Interior Minister Nikos Voutsis said it clearly: Greece cannot make payments to the IMF next month unless it achieves a deal with creditors and the bailout tranche of €7.2 billion finally arrives in Athens.
“The four installments to the IMF in June are €1.6 billion. The money will not be given and it is not there to be given, Nikos Voutsis told a morning program at private Mega TV on Sunday.
Prime Minister Alexis Tsipras had made it also very clear urging creditors to compromise and described as “unacceptable” the creditors’ tactic to use “economic asphyxiation as pressure means.” He stressed that Greece is willing to make compromises in order to achieve a “mutually beneficial agreement” but creditors should do the same. “Greece cannot take more austerity,” Alexis Tsipras said on Saturday.
So far no signs of compromise willingness has come from the creditors’ side.
Greek media continue their reporting on “creditors’ exorbitant demands” scenarios on Value Added Tax hikes, raise of retirement age, changes in labor and social security … in short that the creditors’ demands is the continuation of the strict austerity as such. That’s nothing new.
Some government official even said that creditors’ demand that “the main pension is calculated according to insured contributions would lead to monthly pensions of €300- €320 per month.” That’s nothing new, too.
We had reported it about it in the context of the first or second Memorandum of Understanding. And if I am not wrong I had proposed that the social security should be free and not mandatory for employees and self-employed. But this would mean a major reform of the Greek outdated insurance system… only that no creditors dared made such a proposal.
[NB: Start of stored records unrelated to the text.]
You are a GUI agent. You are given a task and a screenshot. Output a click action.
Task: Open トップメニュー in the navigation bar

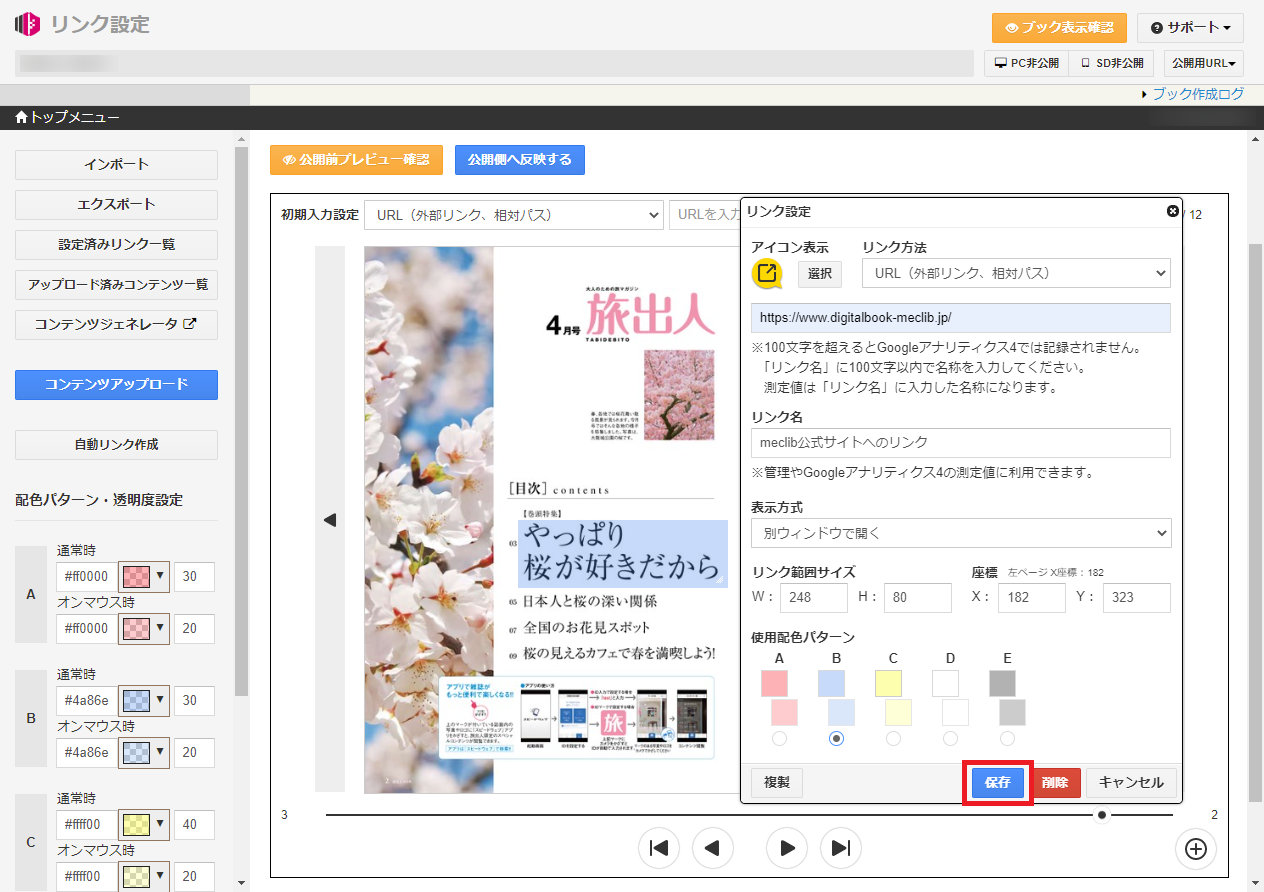68,118
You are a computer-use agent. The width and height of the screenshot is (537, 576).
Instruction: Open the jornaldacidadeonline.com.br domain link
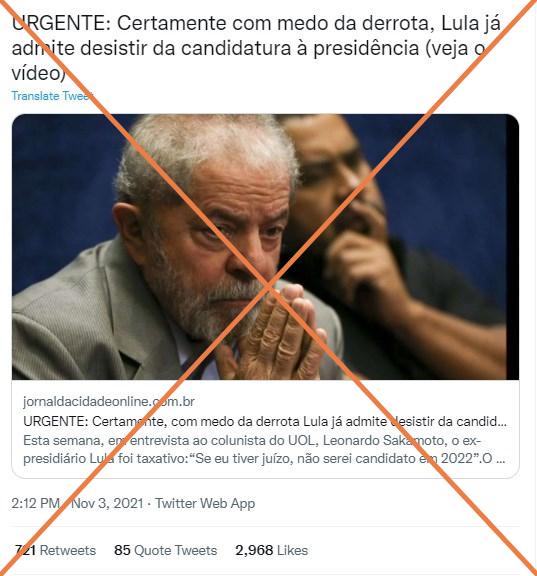pos(109,401)
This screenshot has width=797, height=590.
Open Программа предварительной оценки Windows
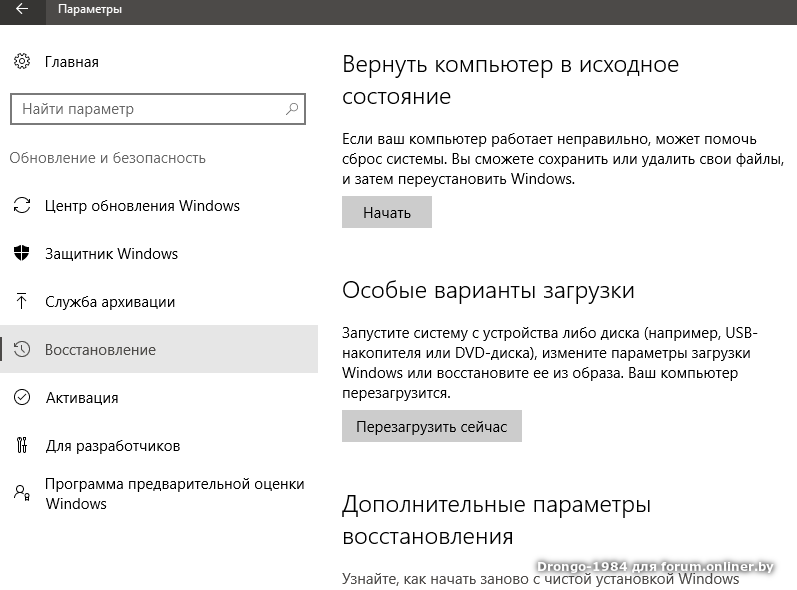click(x=174, y=494)
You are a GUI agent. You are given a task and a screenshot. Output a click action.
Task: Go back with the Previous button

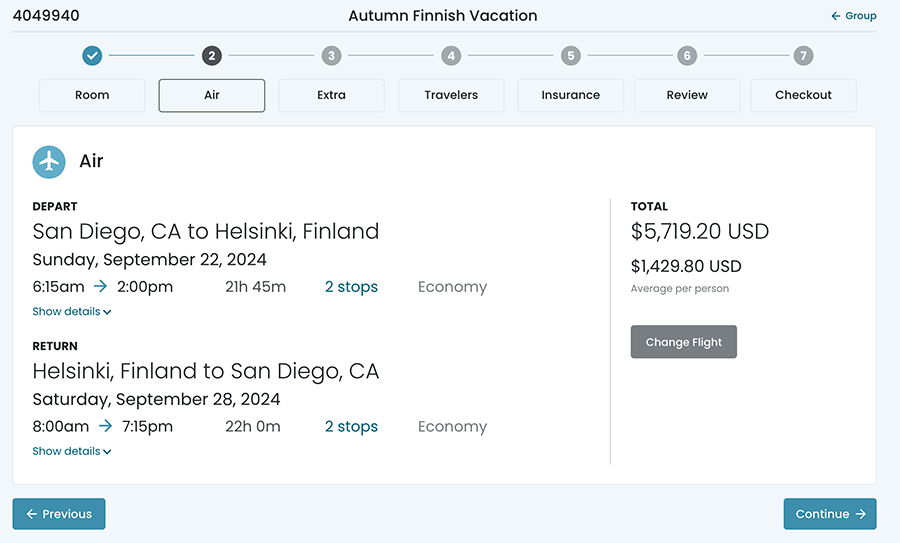(59, 514)
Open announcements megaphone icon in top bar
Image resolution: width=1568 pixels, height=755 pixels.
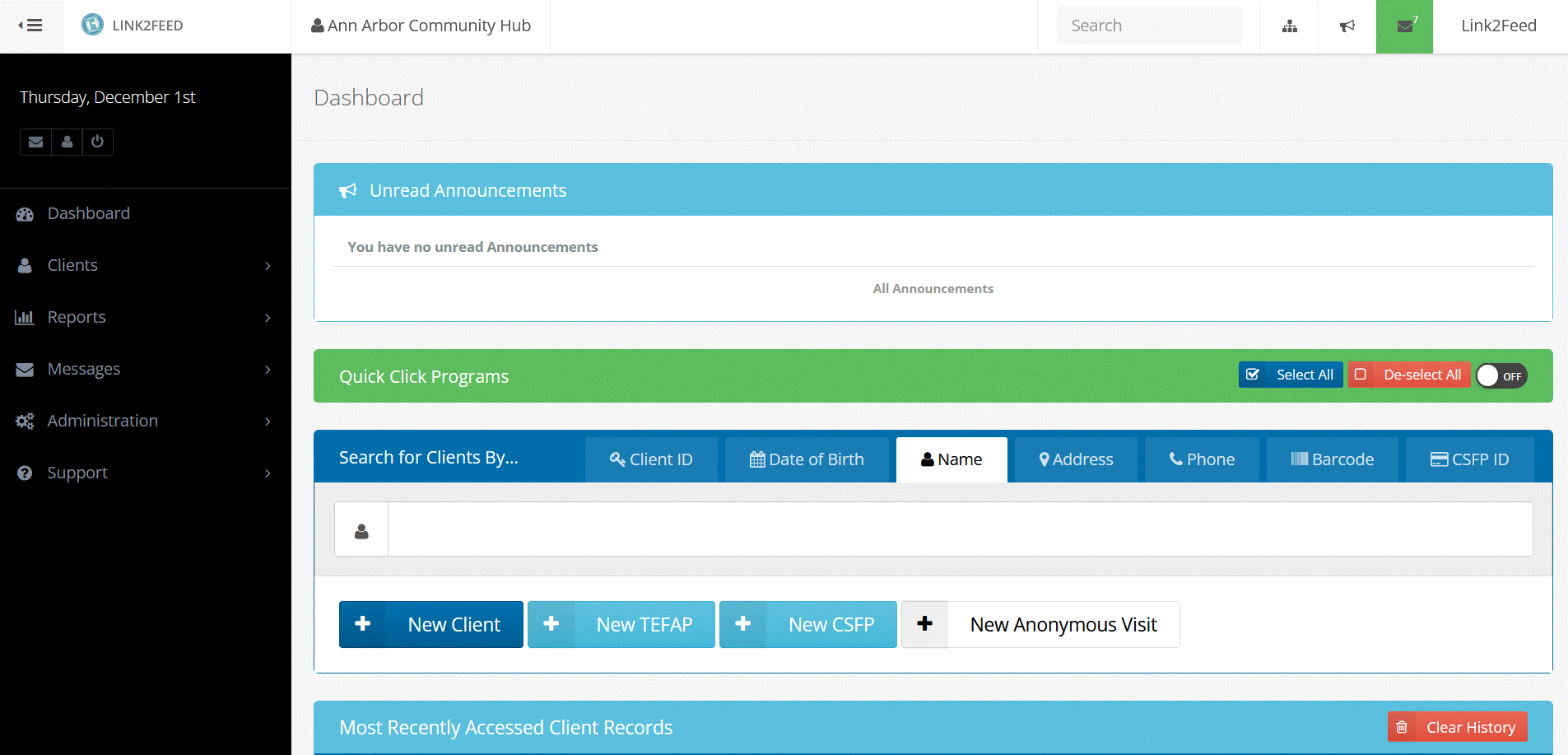(1347, 26)
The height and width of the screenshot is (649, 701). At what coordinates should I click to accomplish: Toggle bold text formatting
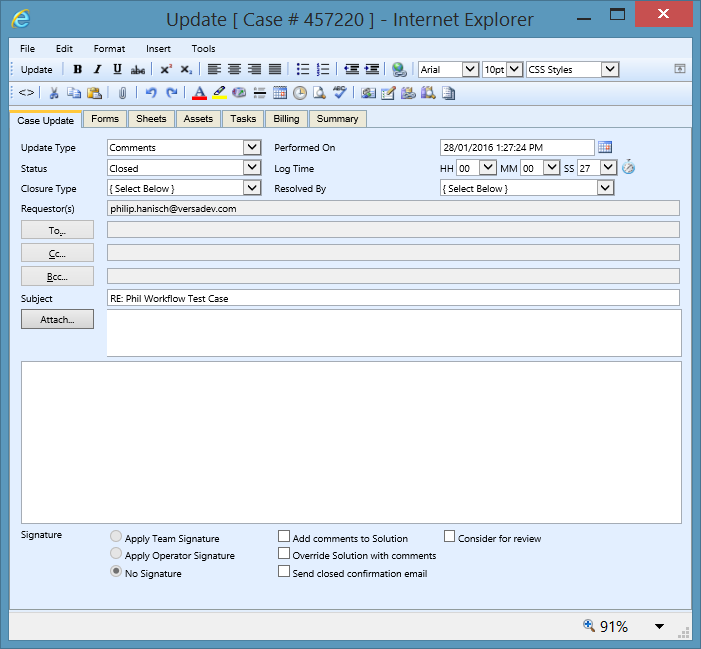tap(78, 69)
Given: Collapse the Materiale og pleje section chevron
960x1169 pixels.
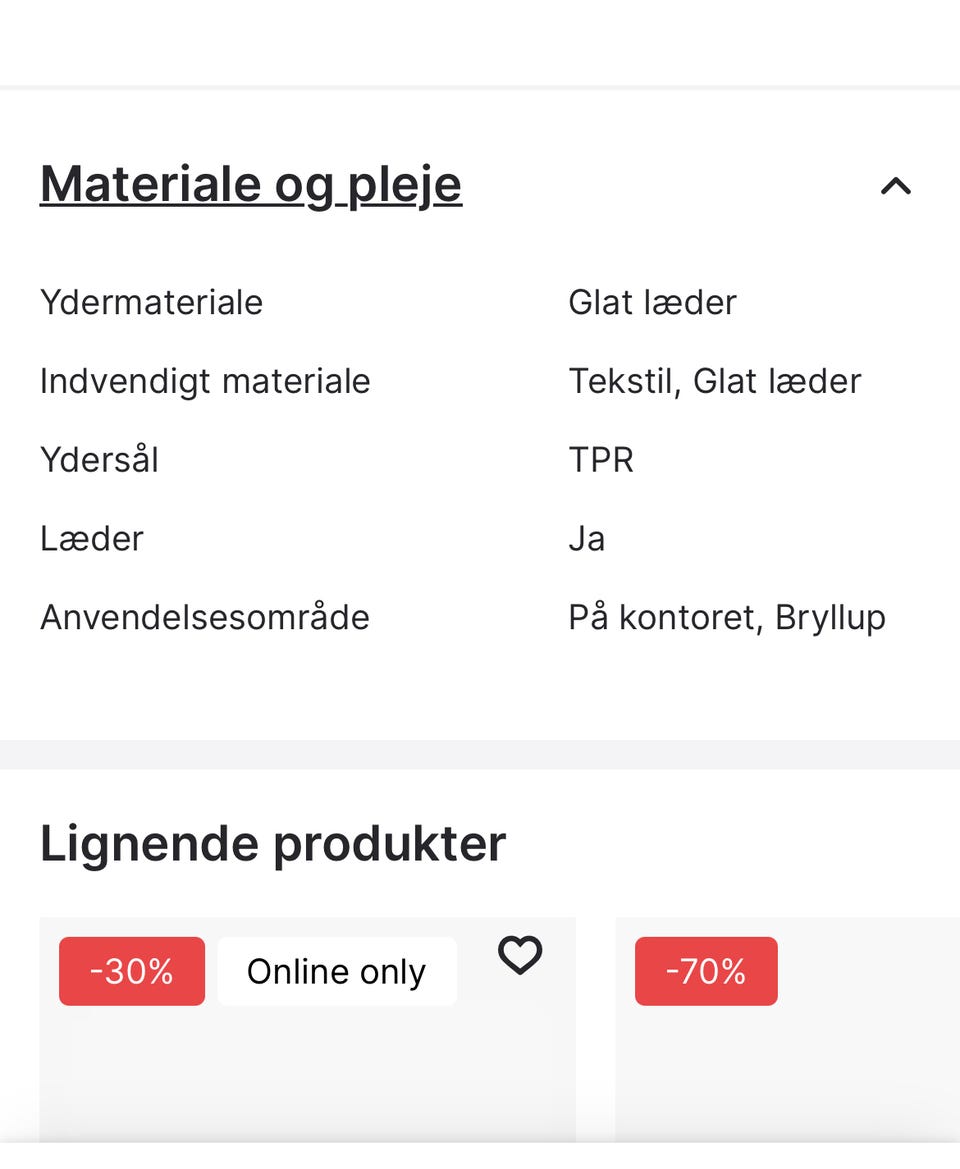Looking at the screenshot, I should (895, 186).
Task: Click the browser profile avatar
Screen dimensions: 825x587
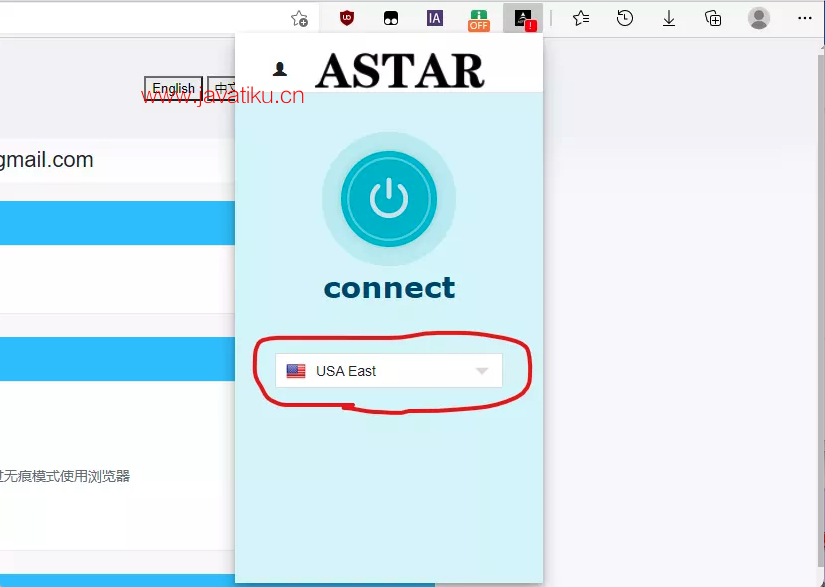Action: (759, 18)
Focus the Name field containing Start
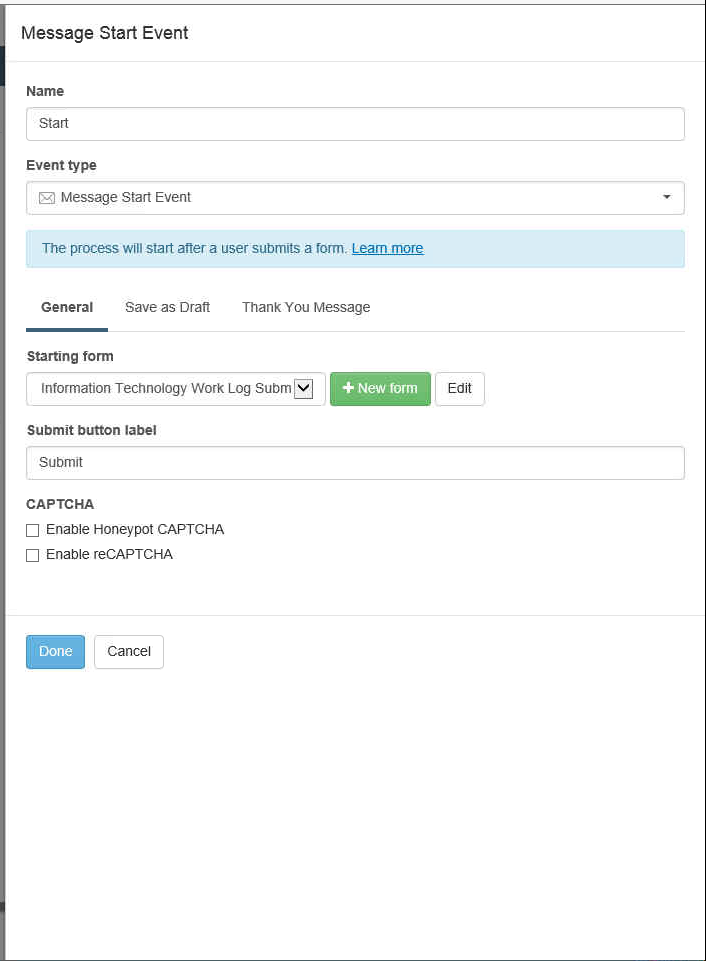Image resolution: width=706 pixels, height=961 pixels. click(355, 124)
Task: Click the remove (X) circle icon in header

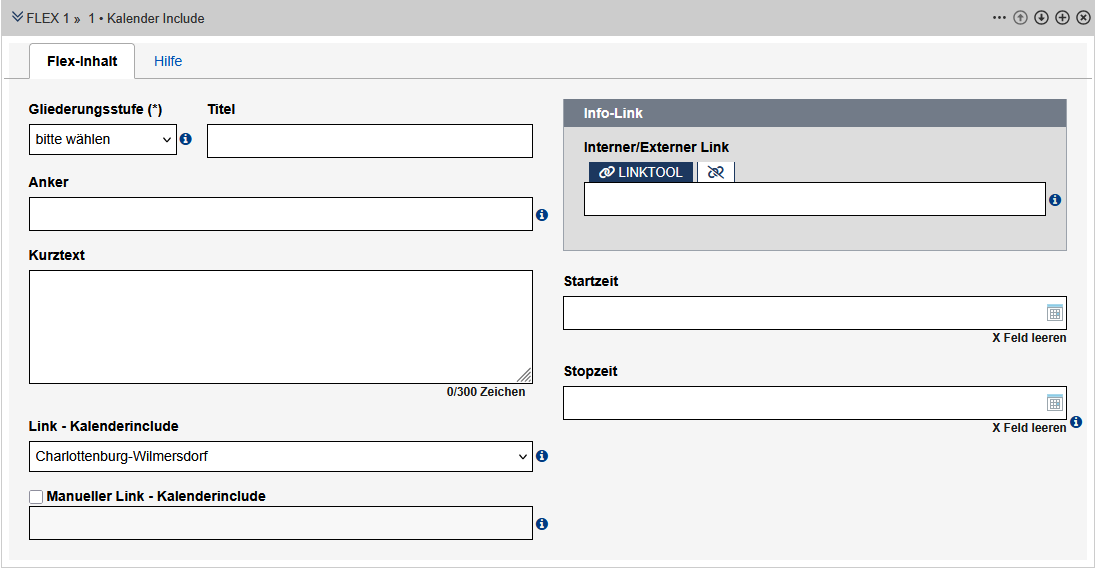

I don’t remember exactly which MoU was demanding the overhaul of the social security system and the so-called “reform” was targeting “cuts.” Nothing else.
Anyway, I don’t remember which MoU it was, I’m too lazy to search for the link and it doesn’t really matter, after all. As I said: What creditors demand is really nothing new. They stick to their bailout program that has proven to be based on totally false grounds bringing nothing but a vicious circle of debts, recession, one in four Greeks unemployed, impoverished households and zero growth.
So, now what? Impasse? Deadlock? Default?
Defense Minister and SYRIZA’s junior coalition government partner Panos Kammenos said Monday morning that a deal will be reached “within next hours.”
A deal 10 whole days before Greece’s Doomsday, June 5th? I don’t think so. Creditors will “constructively” exhaust every minute and every second until the very last day to keep up the pressure on Greece.